■ **Udostępniony tekst**
---

Olga Boznańska w Gdańsku

Nareszcie. Olga Boznańska po raz pierwszy w Gdańsku.

..Wyobrażam ją sobie wysiadającą z pociągu z Krakowa. Jej walizka nie jest zbyt wielka, ale na tyle duża, aby zmieścić obrazy, które chce pokazać w Gdańsku. Jeszcze nie wie, czy miasto się jej spodoba, a ona miastu i czy warto zostać tu trochę dłużej, albo chociażby częściej przyjeżdżać. Na razie się rozgląda. Swoje kroki kieruje w stronę Długiej, dochodzi do ratusza, pokonuje schody wiodące na drugie piętro i rozpoczyna rozwieszanie swoich dzieł..

W Ratuszu Głównomiejskim stykamy się z cząstkę dorobku artystki, traktujmy ją więc jako wstęp, jako zaproszenie do jej wysublimowanego świata. Jej twórczość jest trudna, nawet tak znakomity mistrz pędzla jak Jacek Malczewski przyznawał, że długo nie rozumiał Boznańskiej i określał jej prace jako „zakończone sadzą malarstwo”. Ono nie rozgrywa scenek rodzajowych, nie opowiada historii, nie cyzeluje wykwintnych strojów i koafiur, nie przenosi w urokliwe krajobrazy. Malarstwo Boznańskiej to raczej intymne spotkania z portretowanymi, próba uchwycenia ich istoty, wejrzenie w ich dusze.

Dobór prezentowanych na wystawie obrazów pozwala nam nie tylko prześledzić jej drogę artystyczną, ale także daje nam pewien wgląd w prywatność i osobowość  artystki oraz uwiecznionych przez nią osób. 

Wraz z nią jesteśmy w rodzinnym Krakowie, potem w Monachium, gdzie Boznańska rozwinęła i ukształtowała swój talent malarski, a wreszcie w Paryżu, gdzie spędziła ponad czterdzieści lat – największą część swojego życia. 

Na wystawie, wśród portretowanych są jej bliscy, jak Józef Czajkowski, wieloletni narzeczony malarki. Niestety z powodów, których biografowie mogą się tylko domyślać, mariaż nie doszedł do skutku. Boznańska nigdy z nikim się nie związała. Podobno nie znosiła dotyku…

Jest portret ojca, który intensywnie wspierał Olgę i jej siostrę. Po jego śmierci życie malarki jakby straciło radosne kolory, co znalazło odzwierciedlenie w barwach jej twórczości. Widać to doskonale na chronologicznie ułożonej wystawie. 

Czy kogoś z bliskich w Gdańsku brakuje? 

Tak, Izy.

---

■ **Wyświetlone informacje**
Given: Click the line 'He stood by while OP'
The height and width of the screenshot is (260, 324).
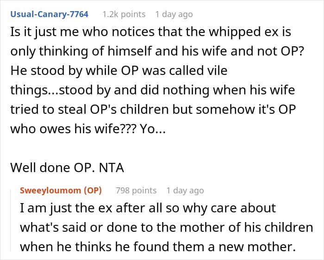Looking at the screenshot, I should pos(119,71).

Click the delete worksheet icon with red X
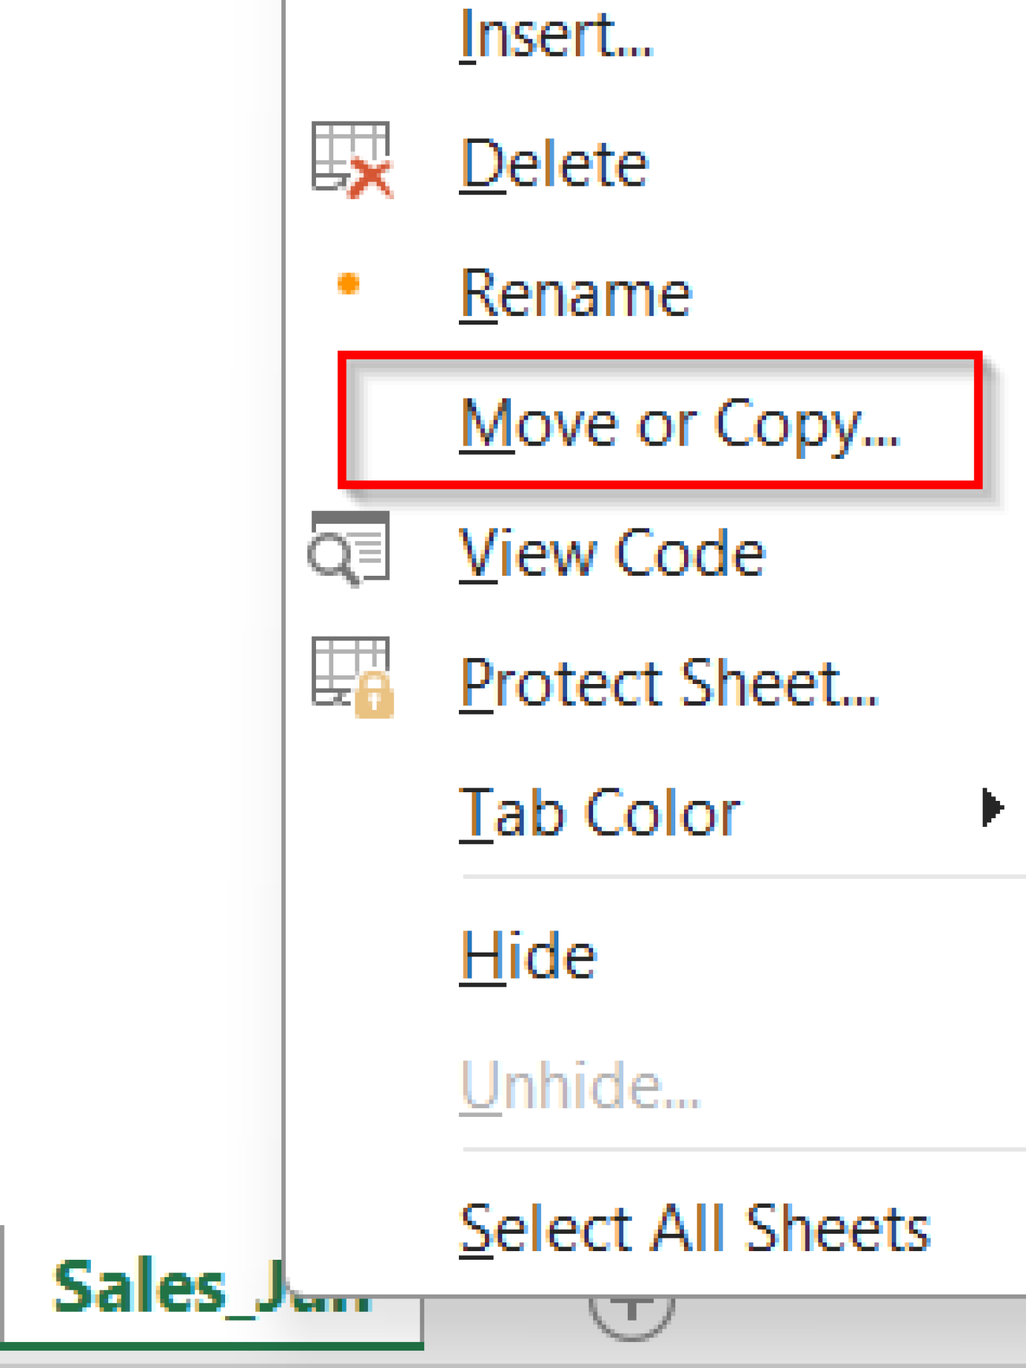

---

■ **Zadania do wykonania**
• a. Na podstawie tekstu o wystawie Olgi Boznańskiej w Gdańsku odpowiedz krótko na każde pytanie:
(i) W jakim gdańskim budynku pokazano obrazy artystki?
(ii) Ile lat Boznańska spędziła w Paryżu?
(iii) Kim był dla malarki Józef Czajkowski?
• b. Napisz dalszy ciąg tekstu o wystawie Olgi Boznańskiej w Gdańsku, zaczynając od miejsca po jego ostatnim zdaniu.

■ **Odpowiedzi**
• a.
(i) W Ratuszu Głównomiejskim.
(ii) Ponad czterdzieści lat.
(iii) Jej wieloletnim narzeczonym.

• b.
Dla pełniejszego obrazu prywatności Olgi powinnismy zobaczyć na ekspozycji portret siostry Izabeli. To była ważna postać, bardzo uzdolniona muzycznie, ponoć pięknie grała na fortepianie. Niestety nie dana jej była kariera w filharmoniach świata – trawiąca ją przed każdym koncertem paraliżująca trema skutecznie uniemożliwiła publiczne występy. Była zawsze blisko, właściwie na wyciągnięcie ręki, w Paryżu mieszkała parę ulic dalej. Siostry bardzo się różniły w fundamentalnych kwestiach,  często się kłóciły, nie rozmawiały przez kilka dni, po czym znów do siebie wracały.  Izabela dbała o Olgę, gdy ta była w tarapatach finansowych – a była prawie bezustannie – wtedy potajemnie, przez podstawione osoby kupowała jej obrazy. Zdawać by się mogło, że stąpająca twardo po ziemi młodsza siostra otacza opieką oderwaną od życia artystkę. Pozornie tak, lecz jednak to Izabela była chwiejna psychicznie, do tego stopnia, ze musiała być leczona elektrowstrząsami.  Na niewiele się zdały – jej umęczona dusza szukała schronienia i uciekała w alkohol, narkotyki, a wreszcie w samobójczą śmierć. 

Boznańska została sama.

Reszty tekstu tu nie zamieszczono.